2.5 Stable Iron Ore Prices Limit Cost Support


Notably, despite the overall rise in cost-side factors, iron ore prices have remained relatively stable. On March 8th, the Platts 62% Iron Ore Index stood at $103.15 per tonne, a slight decrease of 0.34%, providing limited support to tonne-level steel costs. Taking China's exported Hot Rolled Coil (HRC) as an example, post-conflict tonne-level total costs rose from 1,470 yuan to 1,698 yuan, an increase of 15.5%. Among these, shipping and insurance costs saw the most significant rise, jumping by 160 yuan per tonne compared to pre-conflict levels.


2.6 Global Steel Prices Exhibit Regional Divergence


The cost increases have been directly reflected in global steel prices. As of March 9th, U.S. Hot Rolled Coil prices reached 860 dollars per short ton, up 15 dollars week-on-week; EU hot rolled coil prices stood at 812 dollars per tonne, an increase of 14 dollars; Dubai (Middle East) rebar prices reached 525 dollars per tonne, up 2.1% week-on-week; while Japanese and Korean hot rolled coil prices in Asia remained flat at 480 dollars per tonne. The global steel price regional divergence trend has become increasingly prominent.


3. Short-Term Impacts Continue to Unfold: Industry Warns of Supply Chain Risks


(1) Tonne-Level Costs Expected to Climb Further; Exporters Must Adjust Quotation and Order Strategies


3.1 Short-Term Industry Impact Forecast


Industry analysts predict that within the short term (1 to 4 weeks), the impact of the Middle East conflict on the global steel industry will continue to unfold. On the supply side, the regional supply gap in the Middle East will widen, and delivery times for goods from major exporting countries like India and China will be extended by 15 to 30 days. On the cost side, tonne-level comprehensive costs are expected to rise further, with an estimated total increase of 150 to 250 yuan. Export quotations will need to be raised by 8% to 12% to cover incremental costs. On the price side, steel prices in the Middle East and U.S. markets are expected to continue leading the rise, European markets will fluctuate, and Asian markets will remain weak and stable, with global steel price regional divergence intensifying further.


3.2 Operational Strategy Recommendations for Export Enterprises


In response to the current situation, industry experts recommend that steel export enterprises timely adjust their operational strategies: For Middle Eastern and U.S. clients, clearly mark war risk surcharges, insurance premiums, and delays delivery risks, shorten quotation validity periods to 7 days, and advise clients to place 分批 orders and lock in prices. For European clients, superimpose the 10% CBAM (Carbon Border Adjustment Mechanism) 阶梯式 markup on quotations, while providing low-carbon emission certification reports to reduce additional cost expenditures.

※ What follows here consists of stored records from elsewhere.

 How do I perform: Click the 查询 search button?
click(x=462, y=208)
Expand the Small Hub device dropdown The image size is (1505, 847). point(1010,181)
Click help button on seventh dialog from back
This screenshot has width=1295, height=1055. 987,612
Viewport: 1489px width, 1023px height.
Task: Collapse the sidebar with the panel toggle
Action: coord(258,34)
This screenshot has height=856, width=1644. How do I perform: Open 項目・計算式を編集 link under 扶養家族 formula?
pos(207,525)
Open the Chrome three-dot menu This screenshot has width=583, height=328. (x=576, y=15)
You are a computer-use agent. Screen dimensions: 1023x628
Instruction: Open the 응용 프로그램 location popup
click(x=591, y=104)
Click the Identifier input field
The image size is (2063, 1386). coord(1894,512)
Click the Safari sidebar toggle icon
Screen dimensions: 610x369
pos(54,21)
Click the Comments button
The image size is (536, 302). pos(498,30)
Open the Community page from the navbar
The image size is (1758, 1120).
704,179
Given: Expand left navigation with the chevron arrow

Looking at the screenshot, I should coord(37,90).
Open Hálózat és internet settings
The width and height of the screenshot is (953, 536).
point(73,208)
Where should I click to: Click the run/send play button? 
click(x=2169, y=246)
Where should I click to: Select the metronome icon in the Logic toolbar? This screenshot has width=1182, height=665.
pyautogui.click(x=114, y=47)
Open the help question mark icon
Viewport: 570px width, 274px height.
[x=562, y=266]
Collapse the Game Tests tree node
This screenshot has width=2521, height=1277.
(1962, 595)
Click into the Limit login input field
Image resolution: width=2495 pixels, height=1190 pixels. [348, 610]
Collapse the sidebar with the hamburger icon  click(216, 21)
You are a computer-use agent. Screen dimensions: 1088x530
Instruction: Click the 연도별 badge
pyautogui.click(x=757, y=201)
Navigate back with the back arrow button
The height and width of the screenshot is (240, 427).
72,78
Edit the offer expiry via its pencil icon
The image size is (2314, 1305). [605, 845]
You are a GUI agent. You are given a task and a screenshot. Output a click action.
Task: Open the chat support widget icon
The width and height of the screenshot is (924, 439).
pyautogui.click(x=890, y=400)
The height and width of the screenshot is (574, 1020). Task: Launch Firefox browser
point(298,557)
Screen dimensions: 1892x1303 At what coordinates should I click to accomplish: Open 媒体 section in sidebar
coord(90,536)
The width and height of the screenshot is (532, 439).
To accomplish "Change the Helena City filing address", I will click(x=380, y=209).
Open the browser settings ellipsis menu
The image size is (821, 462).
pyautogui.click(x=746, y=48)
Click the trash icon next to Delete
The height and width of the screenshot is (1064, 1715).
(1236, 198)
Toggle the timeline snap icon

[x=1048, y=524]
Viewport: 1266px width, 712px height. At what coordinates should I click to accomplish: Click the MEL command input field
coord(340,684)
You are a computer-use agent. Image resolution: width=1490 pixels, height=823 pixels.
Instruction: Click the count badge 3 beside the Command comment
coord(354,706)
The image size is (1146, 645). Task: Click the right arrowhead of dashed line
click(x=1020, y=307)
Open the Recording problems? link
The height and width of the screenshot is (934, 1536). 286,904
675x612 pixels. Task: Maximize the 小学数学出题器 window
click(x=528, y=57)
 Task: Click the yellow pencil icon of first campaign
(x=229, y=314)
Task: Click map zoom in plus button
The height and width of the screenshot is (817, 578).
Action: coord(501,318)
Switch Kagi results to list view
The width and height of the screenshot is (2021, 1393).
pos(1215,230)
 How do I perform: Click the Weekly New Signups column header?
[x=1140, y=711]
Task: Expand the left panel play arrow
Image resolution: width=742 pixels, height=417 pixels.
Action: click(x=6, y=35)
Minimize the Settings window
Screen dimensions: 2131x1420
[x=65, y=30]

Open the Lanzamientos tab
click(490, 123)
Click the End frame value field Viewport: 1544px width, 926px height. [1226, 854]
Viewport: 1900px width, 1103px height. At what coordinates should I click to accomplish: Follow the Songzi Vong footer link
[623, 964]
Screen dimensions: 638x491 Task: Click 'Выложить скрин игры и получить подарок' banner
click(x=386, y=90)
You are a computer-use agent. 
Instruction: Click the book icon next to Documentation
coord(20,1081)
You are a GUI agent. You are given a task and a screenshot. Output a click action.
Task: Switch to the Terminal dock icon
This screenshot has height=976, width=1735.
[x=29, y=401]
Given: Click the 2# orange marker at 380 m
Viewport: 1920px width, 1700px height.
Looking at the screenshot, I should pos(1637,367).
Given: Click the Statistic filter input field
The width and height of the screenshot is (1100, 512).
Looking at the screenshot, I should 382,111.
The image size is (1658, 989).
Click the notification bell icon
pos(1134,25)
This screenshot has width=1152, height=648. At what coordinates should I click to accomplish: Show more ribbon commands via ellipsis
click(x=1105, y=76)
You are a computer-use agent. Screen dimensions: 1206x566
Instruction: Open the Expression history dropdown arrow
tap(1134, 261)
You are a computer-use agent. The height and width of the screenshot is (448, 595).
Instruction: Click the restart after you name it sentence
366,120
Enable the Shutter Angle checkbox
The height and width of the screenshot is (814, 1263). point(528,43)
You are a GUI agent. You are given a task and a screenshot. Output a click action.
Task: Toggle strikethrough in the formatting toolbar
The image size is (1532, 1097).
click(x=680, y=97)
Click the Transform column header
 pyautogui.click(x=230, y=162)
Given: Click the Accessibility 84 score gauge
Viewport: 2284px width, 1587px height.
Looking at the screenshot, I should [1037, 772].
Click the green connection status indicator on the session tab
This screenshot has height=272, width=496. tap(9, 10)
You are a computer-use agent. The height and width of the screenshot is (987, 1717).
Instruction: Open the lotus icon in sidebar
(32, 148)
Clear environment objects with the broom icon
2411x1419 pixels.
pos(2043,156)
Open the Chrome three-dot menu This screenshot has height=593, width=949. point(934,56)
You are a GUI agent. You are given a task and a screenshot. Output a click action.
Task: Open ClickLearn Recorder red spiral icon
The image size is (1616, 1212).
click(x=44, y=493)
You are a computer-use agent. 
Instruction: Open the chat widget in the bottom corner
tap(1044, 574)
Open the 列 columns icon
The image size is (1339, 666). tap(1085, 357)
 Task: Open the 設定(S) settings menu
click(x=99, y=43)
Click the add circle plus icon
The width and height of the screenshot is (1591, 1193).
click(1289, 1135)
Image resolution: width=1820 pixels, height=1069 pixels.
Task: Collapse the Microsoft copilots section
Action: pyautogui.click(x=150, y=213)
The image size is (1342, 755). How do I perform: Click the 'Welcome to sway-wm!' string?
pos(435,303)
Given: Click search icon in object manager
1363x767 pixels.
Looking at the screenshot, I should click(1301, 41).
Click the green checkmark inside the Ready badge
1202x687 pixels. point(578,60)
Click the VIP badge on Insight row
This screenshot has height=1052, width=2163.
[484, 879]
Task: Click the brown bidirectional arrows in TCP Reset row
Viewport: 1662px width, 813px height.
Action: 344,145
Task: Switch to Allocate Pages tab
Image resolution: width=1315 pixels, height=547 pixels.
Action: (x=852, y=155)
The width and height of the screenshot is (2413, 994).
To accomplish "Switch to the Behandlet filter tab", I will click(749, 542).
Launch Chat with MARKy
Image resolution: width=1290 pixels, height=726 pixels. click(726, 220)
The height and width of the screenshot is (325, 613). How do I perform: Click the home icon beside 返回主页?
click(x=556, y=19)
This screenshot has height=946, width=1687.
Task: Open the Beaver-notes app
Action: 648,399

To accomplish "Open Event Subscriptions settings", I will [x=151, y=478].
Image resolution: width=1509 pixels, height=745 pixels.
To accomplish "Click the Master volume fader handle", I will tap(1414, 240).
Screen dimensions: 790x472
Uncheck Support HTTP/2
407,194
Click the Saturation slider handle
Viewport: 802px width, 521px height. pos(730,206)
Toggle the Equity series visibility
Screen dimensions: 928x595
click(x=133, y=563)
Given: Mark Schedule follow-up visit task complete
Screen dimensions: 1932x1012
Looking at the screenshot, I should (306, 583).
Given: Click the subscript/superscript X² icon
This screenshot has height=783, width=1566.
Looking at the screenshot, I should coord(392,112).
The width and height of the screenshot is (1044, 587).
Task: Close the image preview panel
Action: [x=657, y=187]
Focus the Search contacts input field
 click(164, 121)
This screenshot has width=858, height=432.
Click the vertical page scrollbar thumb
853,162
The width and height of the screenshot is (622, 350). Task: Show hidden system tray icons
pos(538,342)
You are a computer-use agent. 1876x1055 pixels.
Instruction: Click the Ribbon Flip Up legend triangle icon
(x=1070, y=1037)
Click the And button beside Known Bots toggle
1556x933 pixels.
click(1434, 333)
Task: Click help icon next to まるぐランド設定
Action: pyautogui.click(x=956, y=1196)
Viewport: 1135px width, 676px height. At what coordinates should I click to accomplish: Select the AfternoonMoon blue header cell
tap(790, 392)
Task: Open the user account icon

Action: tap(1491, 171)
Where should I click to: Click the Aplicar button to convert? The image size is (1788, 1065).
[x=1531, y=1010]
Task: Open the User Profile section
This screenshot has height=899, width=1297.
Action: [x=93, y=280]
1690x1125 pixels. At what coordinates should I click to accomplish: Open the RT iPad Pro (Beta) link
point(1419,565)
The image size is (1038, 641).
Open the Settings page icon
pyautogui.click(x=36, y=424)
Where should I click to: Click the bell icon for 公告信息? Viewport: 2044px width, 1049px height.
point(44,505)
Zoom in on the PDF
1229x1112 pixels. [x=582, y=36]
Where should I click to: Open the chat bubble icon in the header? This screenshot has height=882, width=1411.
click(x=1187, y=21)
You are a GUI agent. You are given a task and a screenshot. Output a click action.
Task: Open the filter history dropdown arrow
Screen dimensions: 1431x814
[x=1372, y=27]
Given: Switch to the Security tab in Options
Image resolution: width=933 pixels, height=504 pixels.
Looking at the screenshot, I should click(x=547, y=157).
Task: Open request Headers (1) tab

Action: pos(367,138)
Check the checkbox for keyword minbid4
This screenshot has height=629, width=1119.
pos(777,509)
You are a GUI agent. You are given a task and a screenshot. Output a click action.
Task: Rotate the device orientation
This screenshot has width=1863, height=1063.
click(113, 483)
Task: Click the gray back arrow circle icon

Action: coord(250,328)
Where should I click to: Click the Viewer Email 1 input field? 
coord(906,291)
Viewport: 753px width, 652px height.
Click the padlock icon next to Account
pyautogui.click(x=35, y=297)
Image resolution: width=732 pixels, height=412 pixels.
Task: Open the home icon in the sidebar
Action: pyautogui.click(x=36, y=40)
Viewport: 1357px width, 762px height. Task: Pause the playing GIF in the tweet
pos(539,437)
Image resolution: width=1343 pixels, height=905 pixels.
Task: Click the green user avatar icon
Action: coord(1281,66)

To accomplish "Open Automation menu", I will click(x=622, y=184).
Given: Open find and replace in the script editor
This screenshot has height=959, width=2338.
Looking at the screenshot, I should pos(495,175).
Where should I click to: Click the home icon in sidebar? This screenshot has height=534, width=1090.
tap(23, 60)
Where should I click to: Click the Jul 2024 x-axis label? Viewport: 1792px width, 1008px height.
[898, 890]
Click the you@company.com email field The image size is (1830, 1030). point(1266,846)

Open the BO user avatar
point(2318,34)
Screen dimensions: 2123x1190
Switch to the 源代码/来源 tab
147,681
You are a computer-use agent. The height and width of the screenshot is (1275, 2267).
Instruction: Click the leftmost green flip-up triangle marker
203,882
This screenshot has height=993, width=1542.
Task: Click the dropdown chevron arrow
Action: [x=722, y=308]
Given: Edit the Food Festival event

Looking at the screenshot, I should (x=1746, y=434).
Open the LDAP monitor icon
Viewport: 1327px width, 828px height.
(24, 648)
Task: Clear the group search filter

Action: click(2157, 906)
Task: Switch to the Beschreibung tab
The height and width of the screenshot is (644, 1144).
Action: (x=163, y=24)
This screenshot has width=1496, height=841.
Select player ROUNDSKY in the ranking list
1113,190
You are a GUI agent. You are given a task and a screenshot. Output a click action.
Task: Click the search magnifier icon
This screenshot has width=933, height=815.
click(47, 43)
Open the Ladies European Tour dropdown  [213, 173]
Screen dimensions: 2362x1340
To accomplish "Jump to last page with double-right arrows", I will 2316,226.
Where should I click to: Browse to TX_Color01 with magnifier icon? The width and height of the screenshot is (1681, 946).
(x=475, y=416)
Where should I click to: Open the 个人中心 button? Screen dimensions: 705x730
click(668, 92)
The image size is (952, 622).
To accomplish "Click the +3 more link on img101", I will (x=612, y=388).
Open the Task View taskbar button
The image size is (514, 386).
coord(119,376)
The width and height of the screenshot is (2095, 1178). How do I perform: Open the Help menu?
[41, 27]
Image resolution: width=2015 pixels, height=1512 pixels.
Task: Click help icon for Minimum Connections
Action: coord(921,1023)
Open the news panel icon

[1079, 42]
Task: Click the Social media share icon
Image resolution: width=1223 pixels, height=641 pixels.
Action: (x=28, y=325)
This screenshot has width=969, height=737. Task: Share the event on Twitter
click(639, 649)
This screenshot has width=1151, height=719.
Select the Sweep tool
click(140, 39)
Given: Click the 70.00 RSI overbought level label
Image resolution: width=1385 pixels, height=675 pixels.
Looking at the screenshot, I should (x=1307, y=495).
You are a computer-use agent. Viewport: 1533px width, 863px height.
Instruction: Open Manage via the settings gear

3.3 Key Points for Order Management and Risk Prevention


Regarding order management, enterprises must proactively inform clients of delivery delay risks, negotiate extensions to L/C validity periods and adjustments to payment terms to avoid defaults. For new order signings, prioritize shipping lines that can reroute around the Cape of Good Hope, clarify arrival times and liability divisions, and secure war risk insurance to mitigate compliance risks.